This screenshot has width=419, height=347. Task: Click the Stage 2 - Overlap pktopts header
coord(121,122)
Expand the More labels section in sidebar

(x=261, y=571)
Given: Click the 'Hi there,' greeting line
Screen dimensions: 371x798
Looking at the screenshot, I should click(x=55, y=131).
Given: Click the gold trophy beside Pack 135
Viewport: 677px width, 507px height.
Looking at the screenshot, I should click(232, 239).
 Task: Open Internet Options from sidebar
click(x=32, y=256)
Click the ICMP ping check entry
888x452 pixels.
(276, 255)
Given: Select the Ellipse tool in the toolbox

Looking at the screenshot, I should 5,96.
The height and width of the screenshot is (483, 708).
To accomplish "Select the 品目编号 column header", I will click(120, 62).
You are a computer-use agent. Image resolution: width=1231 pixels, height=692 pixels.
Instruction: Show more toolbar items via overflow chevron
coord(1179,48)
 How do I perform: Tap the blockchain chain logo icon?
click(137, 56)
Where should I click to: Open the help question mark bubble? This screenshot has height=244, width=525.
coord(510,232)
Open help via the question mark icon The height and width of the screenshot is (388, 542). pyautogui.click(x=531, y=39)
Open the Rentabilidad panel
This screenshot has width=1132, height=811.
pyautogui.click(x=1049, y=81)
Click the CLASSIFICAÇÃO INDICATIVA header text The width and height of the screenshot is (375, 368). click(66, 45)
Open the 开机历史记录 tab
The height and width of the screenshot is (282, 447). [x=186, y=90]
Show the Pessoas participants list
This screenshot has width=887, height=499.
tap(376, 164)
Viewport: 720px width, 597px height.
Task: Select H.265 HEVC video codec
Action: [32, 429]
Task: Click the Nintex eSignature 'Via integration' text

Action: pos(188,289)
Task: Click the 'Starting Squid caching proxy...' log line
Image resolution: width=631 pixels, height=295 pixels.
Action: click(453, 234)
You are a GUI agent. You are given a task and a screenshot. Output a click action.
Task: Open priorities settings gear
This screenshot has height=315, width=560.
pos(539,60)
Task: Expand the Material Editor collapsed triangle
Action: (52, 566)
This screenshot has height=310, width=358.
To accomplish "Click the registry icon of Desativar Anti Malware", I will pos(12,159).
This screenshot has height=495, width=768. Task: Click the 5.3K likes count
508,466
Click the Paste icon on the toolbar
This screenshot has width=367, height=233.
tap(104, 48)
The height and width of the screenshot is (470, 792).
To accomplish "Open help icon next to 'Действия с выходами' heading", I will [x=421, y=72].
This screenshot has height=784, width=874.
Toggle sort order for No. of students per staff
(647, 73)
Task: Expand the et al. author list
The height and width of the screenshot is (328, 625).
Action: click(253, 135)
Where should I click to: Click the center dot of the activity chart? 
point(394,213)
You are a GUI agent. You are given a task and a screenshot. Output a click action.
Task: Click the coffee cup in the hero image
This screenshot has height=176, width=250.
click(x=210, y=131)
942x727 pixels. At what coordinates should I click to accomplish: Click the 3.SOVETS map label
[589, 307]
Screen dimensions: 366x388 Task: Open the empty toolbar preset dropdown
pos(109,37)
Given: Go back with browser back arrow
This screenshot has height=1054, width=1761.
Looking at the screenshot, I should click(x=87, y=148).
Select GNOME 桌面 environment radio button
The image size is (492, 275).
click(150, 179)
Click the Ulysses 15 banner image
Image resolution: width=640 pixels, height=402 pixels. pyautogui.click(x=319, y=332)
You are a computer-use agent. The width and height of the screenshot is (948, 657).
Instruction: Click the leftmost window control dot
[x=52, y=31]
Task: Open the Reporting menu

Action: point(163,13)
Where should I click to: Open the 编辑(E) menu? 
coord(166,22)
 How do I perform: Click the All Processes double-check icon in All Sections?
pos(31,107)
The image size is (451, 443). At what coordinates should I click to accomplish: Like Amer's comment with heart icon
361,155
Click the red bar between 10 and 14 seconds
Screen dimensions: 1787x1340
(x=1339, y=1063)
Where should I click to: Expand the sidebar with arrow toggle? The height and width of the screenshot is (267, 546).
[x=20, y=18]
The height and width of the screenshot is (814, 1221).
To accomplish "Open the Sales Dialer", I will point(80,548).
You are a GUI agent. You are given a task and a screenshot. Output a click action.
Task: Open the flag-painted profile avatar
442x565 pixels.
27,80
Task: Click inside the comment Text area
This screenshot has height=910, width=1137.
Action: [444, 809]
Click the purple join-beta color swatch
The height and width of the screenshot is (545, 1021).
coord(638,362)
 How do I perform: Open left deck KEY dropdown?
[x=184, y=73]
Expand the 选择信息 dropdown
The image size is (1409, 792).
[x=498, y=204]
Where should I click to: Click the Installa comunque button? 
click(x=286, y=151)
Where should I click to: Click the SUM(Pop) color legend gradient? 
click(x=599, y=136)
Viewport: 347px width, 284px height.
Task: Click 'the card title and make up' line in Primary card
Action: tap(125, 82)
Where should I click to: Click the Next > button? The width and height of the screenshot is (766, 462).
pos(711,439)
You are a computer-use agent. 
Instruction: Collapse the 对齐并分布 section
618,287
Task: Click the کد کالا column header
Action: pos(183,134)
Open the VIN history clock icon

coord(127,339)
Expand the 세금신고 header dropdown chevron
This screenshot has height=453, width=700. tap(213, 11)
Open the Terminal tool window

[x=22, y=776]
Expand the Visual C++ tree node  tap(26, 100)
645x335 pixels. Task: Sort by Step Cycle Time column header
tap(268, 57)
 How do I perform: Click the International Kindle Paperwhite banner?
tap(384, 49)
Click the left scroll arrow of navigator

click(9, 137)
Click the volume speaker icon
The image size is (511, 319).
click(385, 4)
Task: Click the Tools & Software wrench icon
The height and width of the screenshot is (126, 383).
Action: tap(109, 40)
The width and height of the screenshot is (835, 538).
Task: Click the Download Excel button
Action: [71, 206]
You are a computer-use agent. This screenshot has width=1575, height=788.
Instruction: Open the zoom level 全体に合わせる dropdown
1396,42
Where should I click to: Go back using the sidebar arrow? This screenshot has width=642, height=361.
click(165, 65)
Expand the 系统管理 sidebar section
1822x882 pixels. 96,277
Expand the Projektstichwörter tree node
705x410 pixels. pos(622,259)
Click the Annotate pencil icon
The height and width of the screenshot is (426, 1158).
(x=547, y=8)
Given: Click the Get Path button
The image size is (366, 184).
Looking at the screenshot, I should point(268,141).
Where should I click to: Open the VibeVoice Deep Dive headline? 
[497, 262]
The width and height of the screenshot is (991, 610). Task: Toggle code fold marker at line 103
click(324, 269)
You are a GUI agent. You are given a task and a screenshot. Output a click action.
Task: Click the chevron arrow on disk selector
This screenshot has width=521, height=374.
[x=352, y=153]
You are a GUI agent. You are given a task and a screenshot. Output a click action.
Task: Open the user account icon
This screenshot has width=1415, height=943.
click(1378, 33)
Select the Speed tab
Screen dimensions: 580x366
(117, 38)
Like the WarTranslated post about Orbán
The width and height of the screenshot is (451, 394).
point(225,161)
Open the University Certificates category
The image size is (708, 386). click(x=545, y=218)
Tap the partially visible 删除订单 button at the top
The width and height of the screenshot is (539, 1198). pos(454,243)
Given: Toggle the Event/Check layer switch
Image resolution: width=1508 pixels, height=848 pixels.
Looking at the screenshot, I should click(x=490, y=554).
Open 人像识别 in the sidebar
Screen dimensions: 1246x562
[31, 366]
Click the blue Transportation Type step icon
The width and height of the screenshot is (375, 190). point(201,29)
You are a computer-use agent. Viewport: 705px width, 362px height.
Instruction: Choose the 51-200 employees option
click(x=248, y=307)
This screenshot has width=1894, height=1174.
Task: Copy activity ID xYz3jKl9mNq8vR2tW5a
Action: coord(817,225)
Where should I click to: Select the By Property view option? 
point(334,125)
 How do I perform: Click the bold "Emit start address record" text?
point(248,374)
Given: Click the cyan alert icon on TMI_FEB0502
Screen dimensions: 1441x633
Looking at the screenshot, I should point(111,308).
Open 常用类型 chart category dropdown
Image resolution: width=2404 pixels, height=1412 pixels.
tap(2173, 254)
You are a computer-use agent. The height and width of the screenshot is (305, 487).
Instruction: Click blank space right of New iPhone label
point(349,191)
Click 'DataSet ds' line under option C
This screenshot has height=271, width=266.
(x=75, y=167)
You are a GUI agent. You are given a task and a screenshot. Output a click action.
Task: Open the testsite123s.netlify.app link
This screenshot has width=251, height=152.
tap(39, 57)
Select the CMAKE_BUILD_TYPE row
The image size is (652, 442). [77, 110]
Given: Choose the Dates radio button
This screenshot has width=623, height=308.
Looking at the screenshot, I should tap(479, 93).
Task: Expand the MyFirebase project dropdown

#####

Renomeie "GUI agent" para "UI agent" nas entradas que começam na linha que contém "How do I perform: Click the bold" e terminam na linha que contém "tap(39, 57)", inclusive. Reproduza apenas essas entradas, com todo o restante inalterado.

 How do I perform: Click the bold "Emit start address record" text?
point(248,374)
Given: Click the cyan alert icon on TMI_FEB0502
Screen dimensions: 1441x633
Looking at the screenshot, I should point(111,308).
Open 常用类型 chart category dropdown
Image resolution: width=2404 pixels, height=1412 pixels.
tap(2173, 254)
You are a computer-use agent. The height and width of the screenshot is (305, 487).
Instruction: Click blank space right of New iPhone label
point(349,191)
Click 'DataSet ds' line under option C
This screenshot has height=271, width=266.
(x=75, y=167)
You are a UI agent. You are given a task and a screenshot. Output a click action.
Task: Open the testsite123s.netlify.app link
This screenshot has width=251, height=152.
tap(39, 57)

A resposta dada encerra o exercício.